The best solutions come from the sons working together, if they will. Females can do little but listen, locate resources, make connections. It’s not “little” to do these things. It works best if one can draw a circle around the emotional participation while preserving outside in the excluded edge the analyst, esp. one who can inhabit her own self. It will be necessary to go back and forth between gut sonar and brain parsing. No one can referee.
In terms of anthropological and sociological forces, what pushes boys even as early as latency or adolescence to form into something like a tribe or race? They reject family, fly out the window of the nursery, and yet take Wendy along with them in case they need mothering. The house they build for her — in England they call playhouses “Wendy houses” — is a tree house, which traditionally excludes girls.

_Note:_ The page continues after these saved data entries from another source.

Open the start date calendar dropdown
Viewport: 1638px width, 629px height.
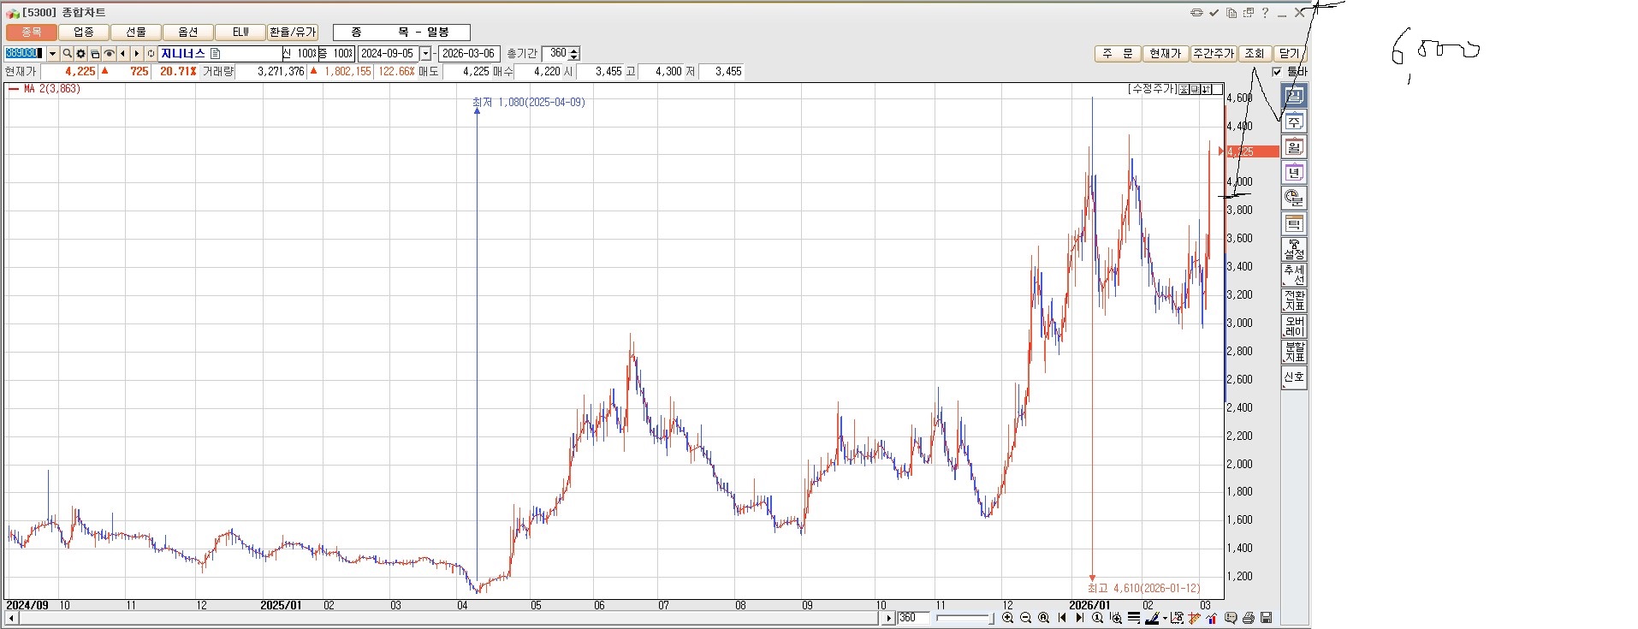pos(425,53)
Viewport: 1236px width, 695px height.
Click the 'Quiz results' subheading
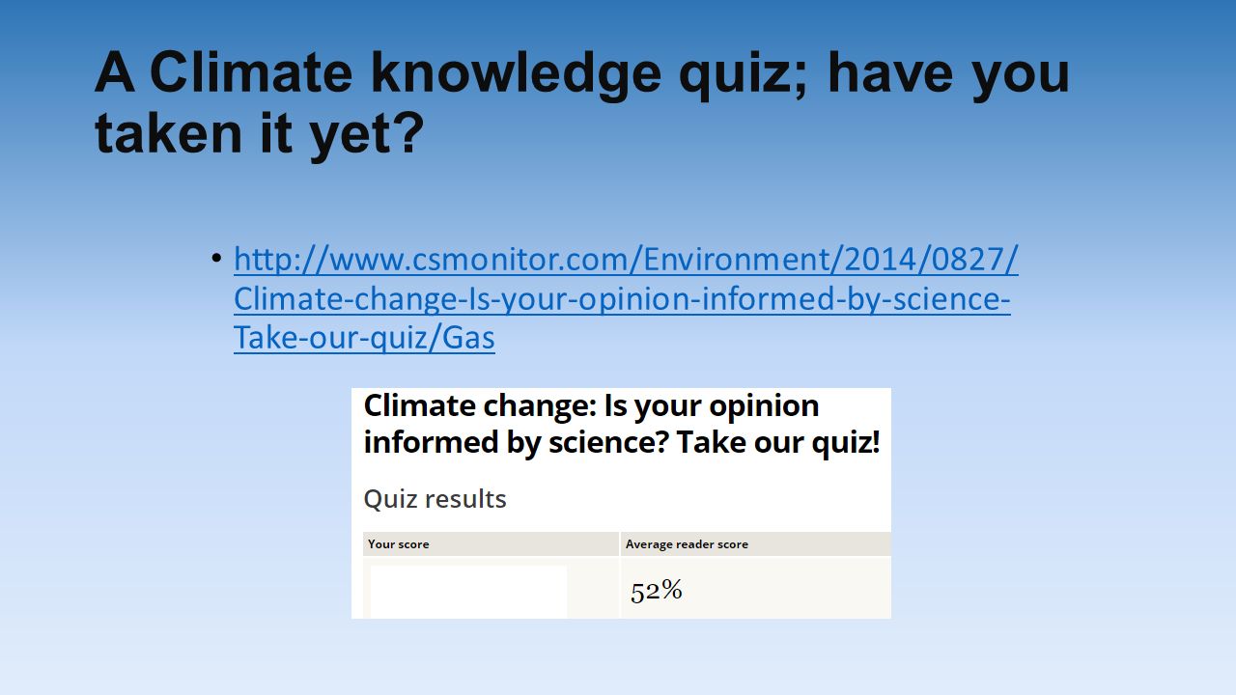click(x=435, y=499)
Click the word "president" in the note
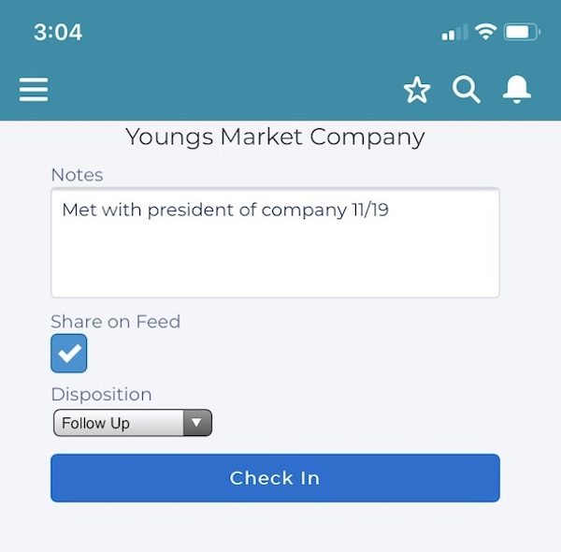 coord(191,210)
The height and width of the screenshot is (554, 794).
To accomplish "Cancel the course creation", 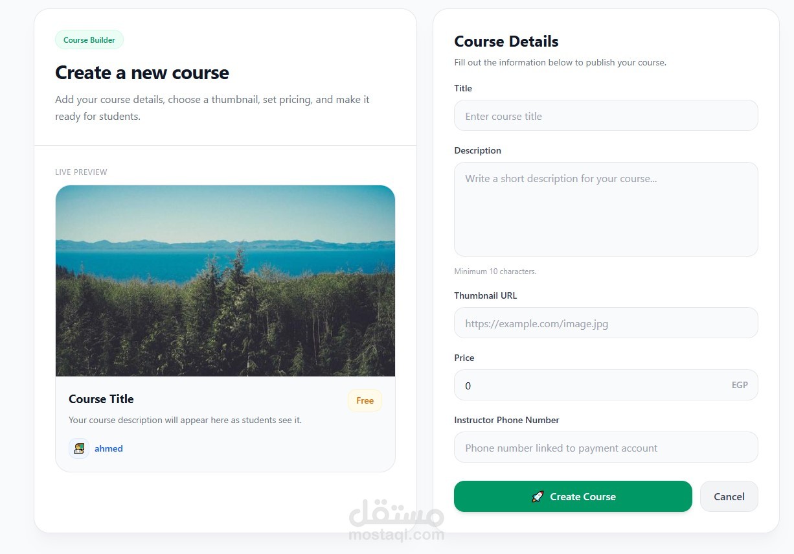I will 729,496.
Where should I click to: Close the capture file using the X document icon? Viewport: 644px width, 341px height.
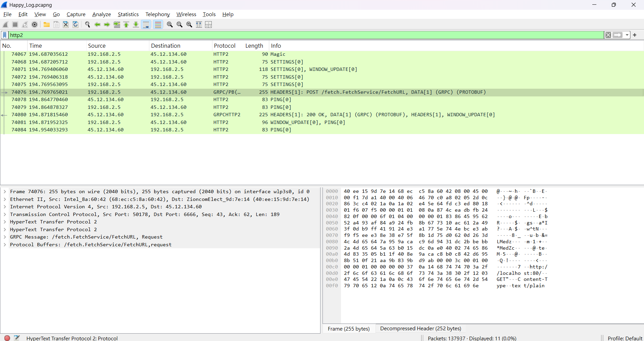click(66, 25)
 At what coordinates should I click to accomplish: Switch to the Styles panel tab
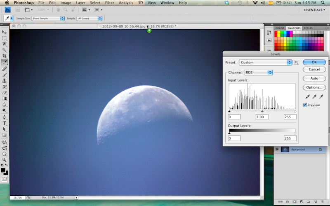(x=308, y=28)
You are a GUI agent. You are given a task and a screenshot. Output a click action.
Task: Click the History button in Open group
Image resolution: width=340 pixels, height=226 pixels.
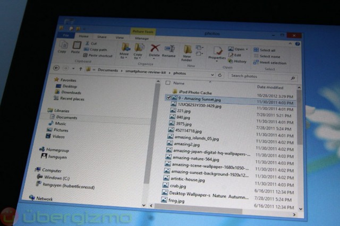pyautogui.click(x=240, y=62)
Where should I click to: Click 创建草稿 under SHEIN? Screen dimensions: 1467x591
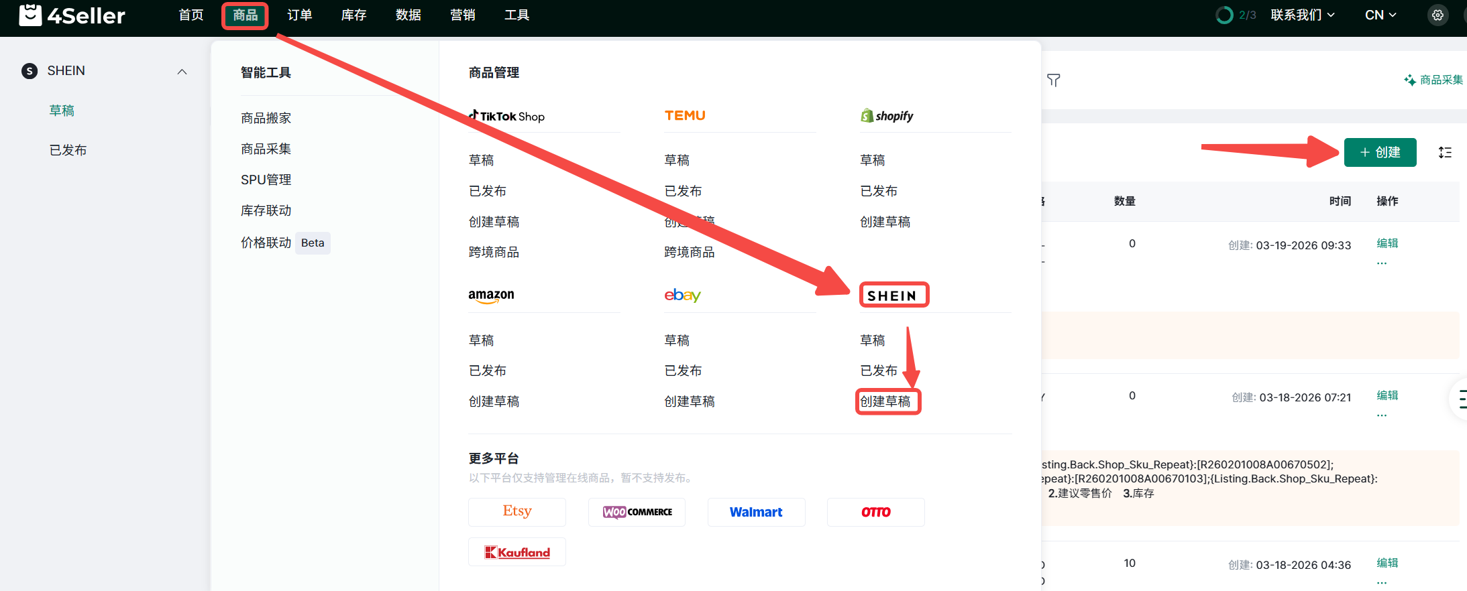[x=885, y=401]
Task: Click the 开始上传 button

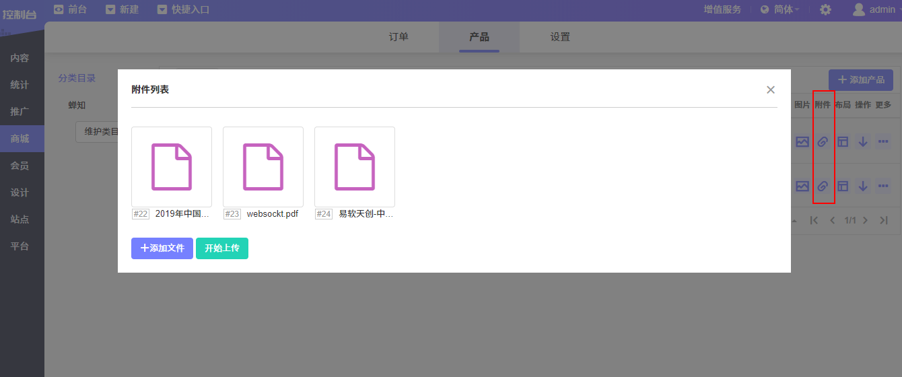Action: point(222,248)
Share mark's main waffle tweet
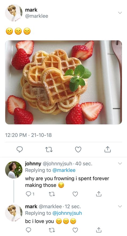Screen dimensions: 127x236 pyautogui.click(x=107, y=149)
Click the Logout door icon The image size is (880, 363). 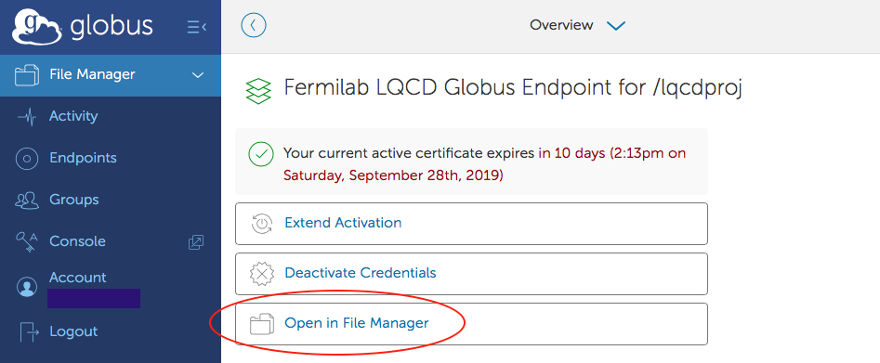click(x=28, y=331)
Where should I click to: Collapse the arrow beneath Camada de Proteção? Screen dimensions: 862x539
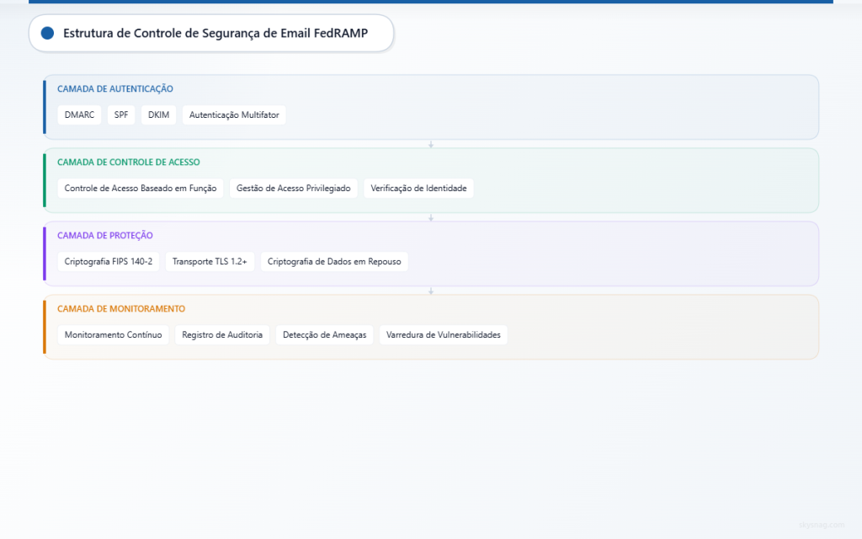pos(431,290)
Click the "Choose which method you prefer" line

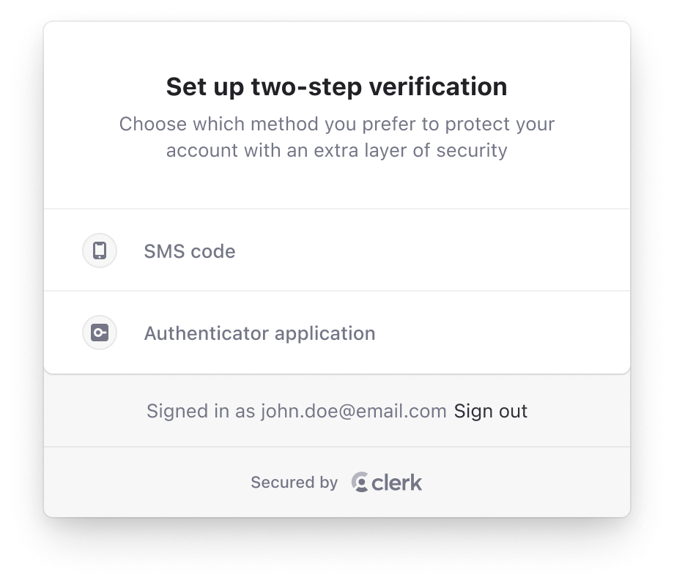336,124
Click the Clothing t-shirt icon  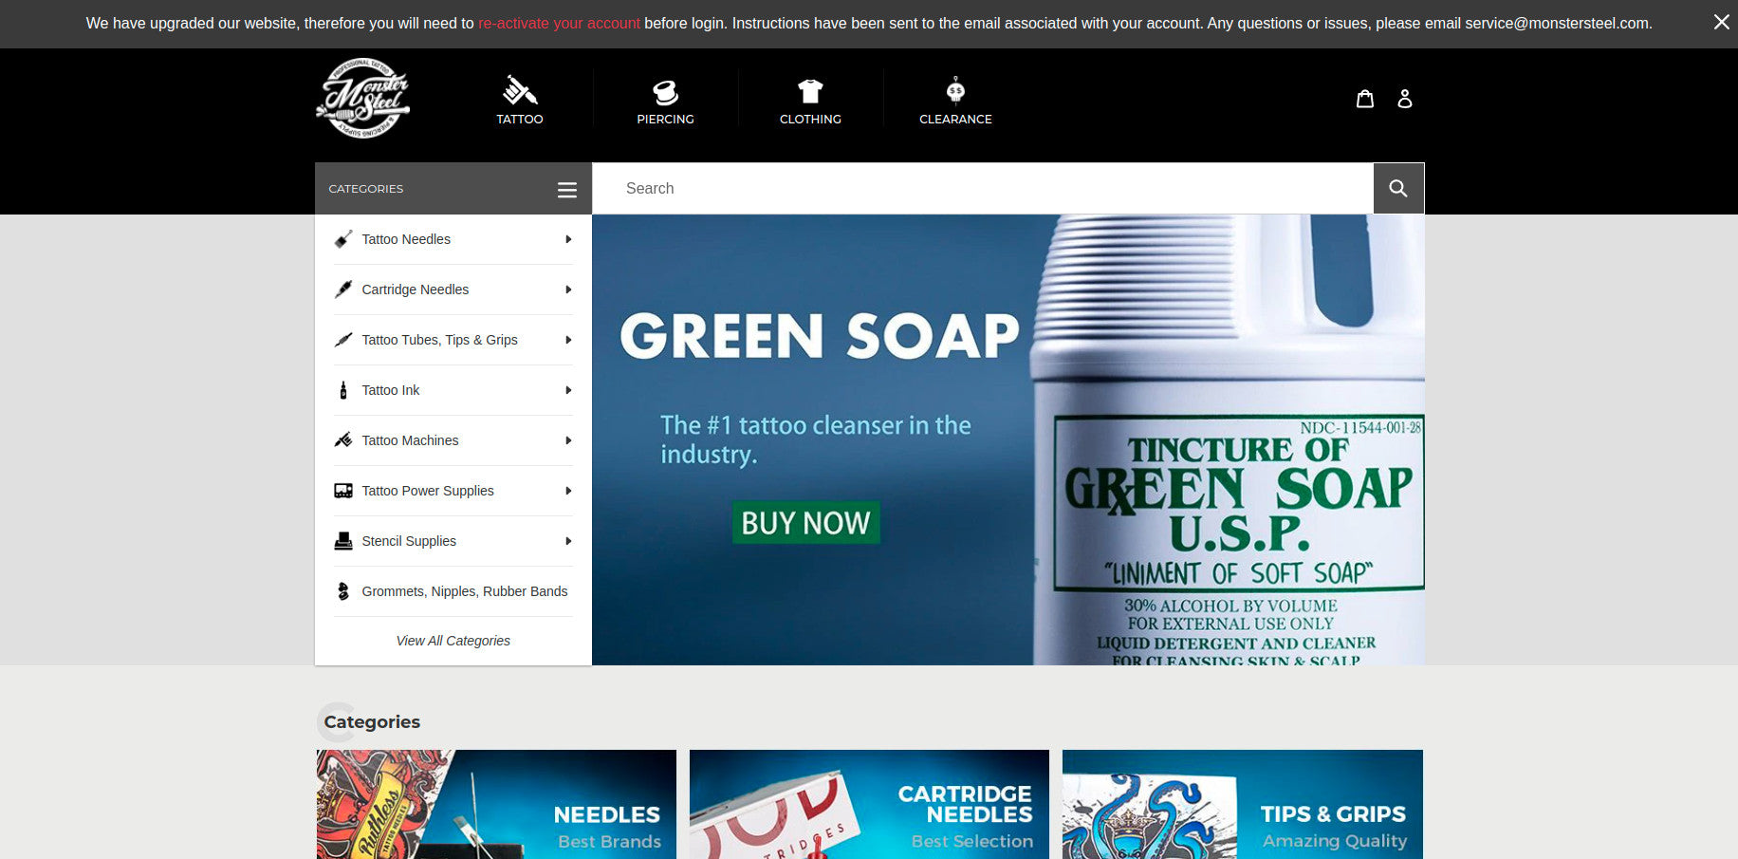tap(810, 91)
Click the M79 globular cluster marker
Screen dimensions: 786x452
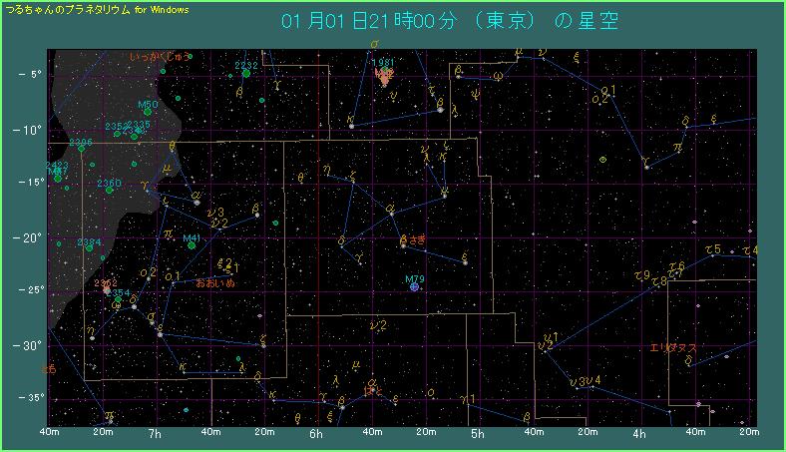coord(414,287)
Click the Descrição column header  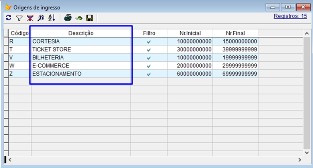(81, 33)
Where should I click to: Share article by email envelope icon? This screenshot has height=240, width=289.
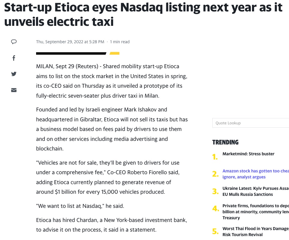pyautogui.click(x=14, y=90)
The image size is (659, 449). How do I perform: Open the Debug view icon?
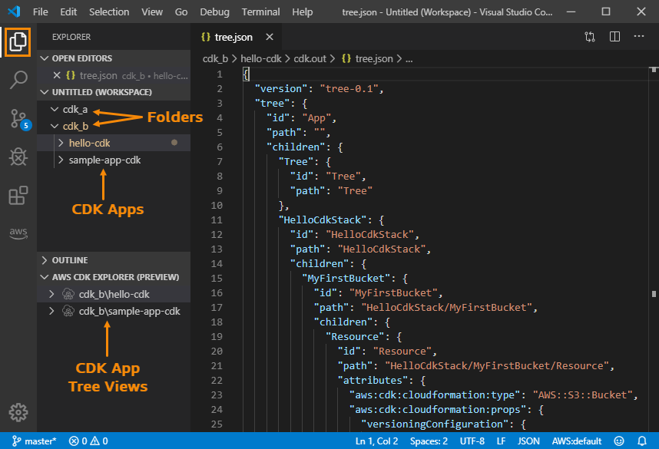[18, 157]
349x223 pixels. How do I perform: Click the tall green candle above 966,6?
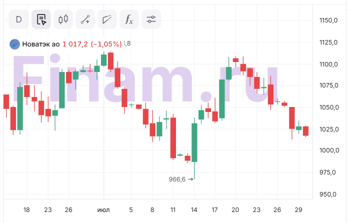[x=195, y=143]
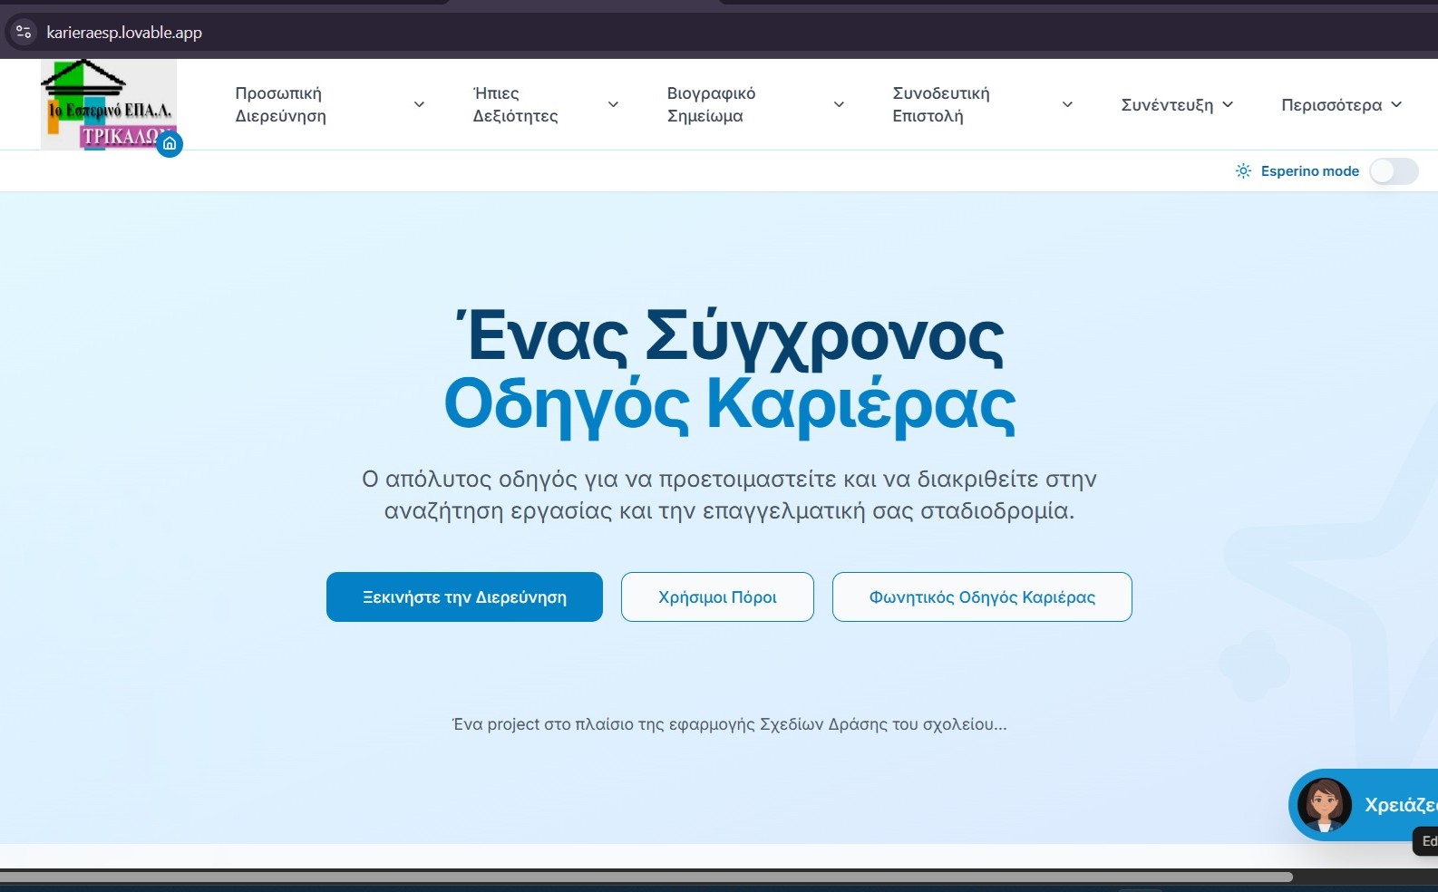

The recent death of Jeanne Moreau has stirred one community (mostly old Freudian shrinks but also post-modern French females) to bits of analysis and old preoccupations. The ideas are unlikely to be shared by contemporary American males but are intensely cherished by some men my age devoted to Truffaut (1932-1984). I keep my link to Psyart (http://psyartjournal.com/home) in sympathy with those men since I have fifty-year-old relationships with the cinephiles, never developed. But also I play these concepts against cutting edge neural research about how brains are organized and operated, just to keep from going mechanistic. It’s a “tension.”
Here’s an example post from Norm Rosenblood, a seasoned analyst in Canada.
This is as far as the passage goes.